Civil society ridicules Aid Effectiveness
conference
Accra, Sept.4, Ghanadot/GNA As
representatives of governments of developed and developing
countries and selected civil society organizations crack
their brains at a high level forum on how to make aid more
effective for poor countries, a group of civil society
organizations has put out pictorial expressions that
ridicule the entire conference.
There were a total of eight pictures showing a human pyramid
tied with a red rope in a tangled manner with the one at the
top of the pyramid holding on to the knot tightly,
preventing those at the bottom from reaching the top and
from freeing themselves.
The acrobats in the pictures highlight how the Accra Third
High Level Forum (HLF3) is a show, with the appearance of
negotiations taking place, but with few progressive
outcomes, a statement accompanying the pictures said.

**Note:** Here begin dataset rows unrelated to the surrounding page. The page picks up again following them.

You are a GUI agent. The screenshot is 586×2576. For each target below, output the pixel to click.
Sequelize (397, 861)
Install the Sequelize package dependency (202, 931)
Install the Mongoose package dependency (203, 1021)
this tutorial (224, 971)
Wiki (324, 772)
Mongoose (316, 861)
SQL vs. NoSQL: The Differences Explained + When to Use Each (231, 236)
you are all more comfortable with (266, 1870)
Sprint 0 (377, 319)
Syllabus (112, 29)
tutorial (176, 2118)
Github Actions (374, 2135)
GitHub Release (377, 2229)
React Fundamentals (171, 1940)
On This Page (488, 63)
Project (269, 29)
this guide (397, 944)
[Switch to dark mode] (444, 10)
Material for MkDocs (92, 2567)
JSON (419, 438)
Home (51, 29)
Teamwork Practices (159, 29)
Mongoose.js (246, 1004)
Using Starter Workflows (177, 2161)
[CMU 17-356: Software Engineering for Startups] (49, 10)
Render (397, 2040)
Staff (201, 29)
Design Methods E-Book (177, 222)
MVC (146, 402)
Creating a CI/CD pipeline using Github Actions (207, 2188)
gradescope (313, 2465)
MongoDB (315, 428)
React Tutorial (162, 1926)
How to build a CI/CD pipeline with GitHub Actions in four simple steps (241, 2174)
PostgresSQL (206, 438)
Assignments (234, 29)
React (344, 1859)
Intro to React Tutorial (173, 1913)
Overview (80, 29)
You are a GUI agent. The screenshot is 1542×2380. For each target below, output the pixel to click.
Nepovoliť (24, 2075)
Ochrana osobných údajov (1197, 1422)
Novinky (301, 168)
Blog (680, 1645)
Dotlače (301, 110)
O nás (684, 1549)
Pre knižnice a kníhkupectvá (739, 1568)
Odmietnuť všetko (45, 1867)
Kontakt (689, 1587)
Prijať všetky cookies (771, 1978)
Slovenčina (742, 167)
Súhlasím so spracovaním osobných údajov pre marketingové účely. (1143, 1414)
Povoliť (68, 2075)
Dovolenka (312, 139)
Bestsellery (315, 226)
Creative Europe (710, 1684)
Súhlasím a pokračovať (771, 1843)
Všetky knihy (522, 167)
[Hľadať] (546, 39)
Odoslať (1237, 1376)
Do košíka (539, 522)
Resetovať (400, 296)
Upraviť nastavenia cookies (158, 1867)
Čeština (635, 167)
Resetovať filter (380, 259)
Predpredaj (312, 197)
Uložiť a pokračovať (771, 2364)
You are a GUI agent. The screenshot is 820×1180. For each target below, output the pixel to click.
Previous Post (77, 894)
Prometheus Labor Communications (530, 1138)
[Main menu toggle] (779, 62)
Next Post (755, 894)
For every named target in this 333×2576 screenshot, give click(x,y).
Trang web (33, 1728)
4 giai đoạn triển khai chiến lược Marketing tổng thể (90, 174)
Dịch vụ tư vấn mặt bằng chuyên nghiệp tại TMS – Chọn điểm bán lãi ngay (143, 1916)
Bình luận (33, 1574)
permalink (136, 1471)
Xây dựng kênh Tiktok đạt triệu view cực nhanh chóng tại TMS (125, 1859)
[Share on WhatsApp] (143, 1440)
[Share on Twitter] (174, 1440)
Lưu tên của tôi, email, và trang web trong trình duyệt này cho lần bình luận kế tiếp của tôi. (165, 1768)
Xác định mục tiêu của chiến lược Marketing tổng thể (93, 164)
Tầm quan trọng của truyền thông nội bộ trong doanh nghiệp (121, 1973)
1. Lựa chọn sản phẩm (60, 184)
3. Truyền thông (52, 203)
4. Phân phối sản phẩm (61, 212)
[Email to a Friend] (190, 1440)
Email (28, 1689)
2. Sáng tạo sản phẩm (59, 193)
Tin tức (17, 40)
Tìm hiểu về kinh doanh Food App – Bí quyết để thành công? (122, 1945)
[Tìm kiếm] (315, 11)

The statement said the human pyramid was a civil society
expression of the current aid architecture, adding that, as
the pictures demonstrated, the aid hierarchy tied developing
countries in knots, thereby threatening progress towards
effective aid and development.
The pictures were taken by International Photo Journalists
Flint Duxfield.
Each of the pictures depicted how the aid effectiveness
talks had failed to deliver on the five main principles of
the Paris Declaration.
The pictures variously demonstrated failed commitment to the
principle of ownership in particular, persistence of the
complexities of tied aid through donor conditionalities and
the continuous victimization of citizens of poor countries
who are rather supposed to benefit from aid.
The statement noted that the current aid system was
hierarchical and the people at the bottom, whom aid is
supposed to benefit, had little or no ownership of aid
programmes.
The ropes, the statement noted, represented the tied nature
of aid, saying that the poor were bound by conditions on the
aid given to them, and they were subtly compelled to cede
control of much of their own development to donors at the
top.
The tangled nature of the ropes represents the complexity
of the current aid system, rendering the funds inaccessible
by those who need it the most, the statement said.
The civil society organizations therefore insisted that the
aid system could only succeed if it were a circle in which
donors and beneficiaries engaged on the same level.
They argued that in order to move the aid effectiveness
talks forward, there was the need for the tripartite,
comprising donors, beneficiary countries and civil society
to unite and engage more closely on how to make aid benefit
the actual targeted group, the poor and most vulnerable.